Изменить размер шрифта - +

— Я, вот, за анекдот влипла сюда. Поначалу думала — свихнусь. Кому я вред причинила? А вот нашлась сука, настучала на меня. Шлюха подзаборная. Со всеми козлами, не то с мужиками, переспала. У нее триппер изо всех дыр капал. Так даже такою чекисты не потребовали. Подобрали, отмыли хором, и сделали из нее — паскуды, подсадную утку. Она, лярва, за год почти три десятка людей заложила. И не подавилась, не сдохла. Идейной стала. Будто мы забыли, где она свои идеи лечила! Потаскуха! — скривилась Лидка словно от боли.

— Ты чего? Чего гундеть вздумала? А ну, подбери сопли, транда— соленые уши. Теперь уж, плачь не плачь…

— Мать у меня осталась на материке. Одна на всем свете. Никто о ней не позаботится. Боятся даже навестить, — выплеснулось наболевшее.

— Ты хоть тюрягу миновала. И то радуйся. А меня не обошло. Сунули вначале в камеру-одиночку. Там крысы пешком друг по другу бегали. Я, мать их в жопу, спать не мог поначалу. Потом вроде, обвыкся. Перестал их замечать. А через месяц завшивел начисто. От переживаний, от всяких мыслей. Мне ж эти чекисты, раздолбай их Бог, грозились пулю в лоб всадить. Я и ждал. Уже приготовил себя. Страшно только вначале было. А потом сам их торопить начал, ждать надоело. И жить…

— Дурак! Гнида, ты, квелая! Жить ему, мудиле, надоело! А кто ж в свете остаться должен был? Одни партейные, да идейные шлюхи? Не-е-ет. Я себе смерти не прошу. Авось, увижусь с той лярвой. Уж я с ней сквитаюсь. И за себя, и за тех! Одним махом! Чтоб не обидно было! Я ей припомню все муки свои, каждую боль на ее шкуре вымещу. Да так, чтоб все вспомнила, испытала на себе мое! — оскалилась Лидка по-нехорошему.

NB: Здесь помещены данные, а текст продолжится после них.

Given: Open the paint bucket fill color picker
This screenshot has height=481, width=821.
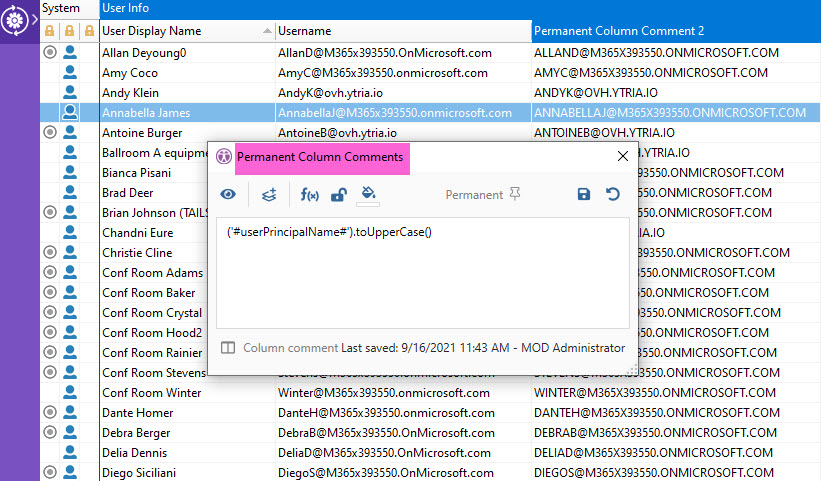Looking at the screenshot, I should [368, 194].
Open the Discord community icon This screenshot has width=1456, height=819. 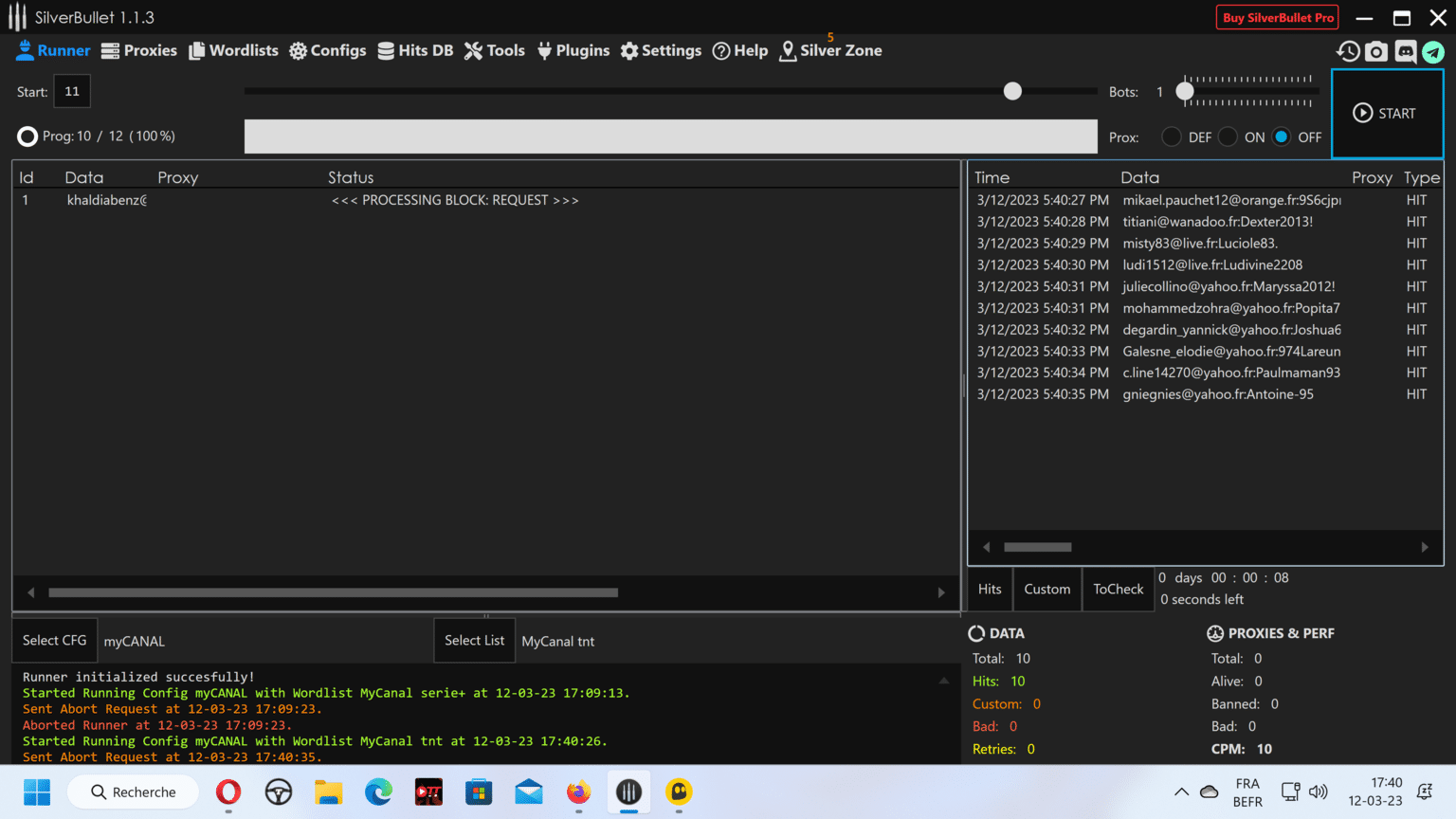tap(1405, 52)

— А мне плевать на того кастрата! Не стану об него мараться. Если доживу до воли — в деревню уеду, к деду своему. Там заживу спокойно. Всех гадов не передавишь, все говно с земли не вычистишь. Это я еще в зоне понял. Там много всякого люду. От пидера до генерала. Все на одной параше встретились. У каждого свое горе. Первое время всю обиду помнил, месть придумывал. Да Колыма из каждого дурь выбила и выветрила. Зряшное это дело, пустое. Нестоящее и минуты жизни. На прииске я там вламывал. На золотом. Номерной он был. Неподалеку от Сеймчана. Зимой под пятьдесят морозец жмет. Да с ветерком. А ты гонишь тачку с породой впереди себя. Да бегом. По настилу. Чуть споткнулся иль замешкался, охрана так огреет, свет не мил покажется. За день до сотни тачек приволокешь. На промывку. Ноги, руки, как из мерзлой породы, не двигаются. Не до жратвы поначалу было. Потом обтерся, обвык. Но это я. А другие ломались.

— Как? — выдохнула Лидка.

— Просто. Мерли. С голоду, с холоду. Падали на настил. Под тачку того, кто следом… Их даже не смотрели. А может, живой еще? Очередь из автомата в лоб. Для надежности. И в отработанный карьер. Чтоб без мороки. Потом бульдозером засыпали, когда уже много накапливалось. Лечить даже не думали. Зачем? Зэков хватало. Каждый день новые партии прибывали. Свежаками их звали. И все повторялось сызнова. Так вот там, в зоне, понял я, что есть жизнь? Она шибко короткая и хрупкая. И тратить ее, сжигать на месть — дурная затея. Только малахольный может пустить ее под хвост козлу. Я ей цену знаю. Бывало, родную пайку отбирал бугор у меня и кидал в парашу. А я — целый день не жрамши вкалывал. Вцепился в горло фартовому, чтоб из его глотки хлеб выдавить, заместо своего, сгубленного, так ворюги налетели. Кодлой. Отмудохали так, что кровью срал два месяца. Но не стал фискалить, понял, начальство зоны натравило их на меня. Чтоб пришили в бараке. А я — выжил. И бугра прижал. Да так, что не обрадовался! Готов был полную парашу языком вылакать. Пидора, которого начальство зоны натягивало, под себя подмял. А фартовым это западло. Я накрыл их. И засветил… Его и замокрили тут же, как паршивого пса. Но за это весь барак, вся зона поплатилась.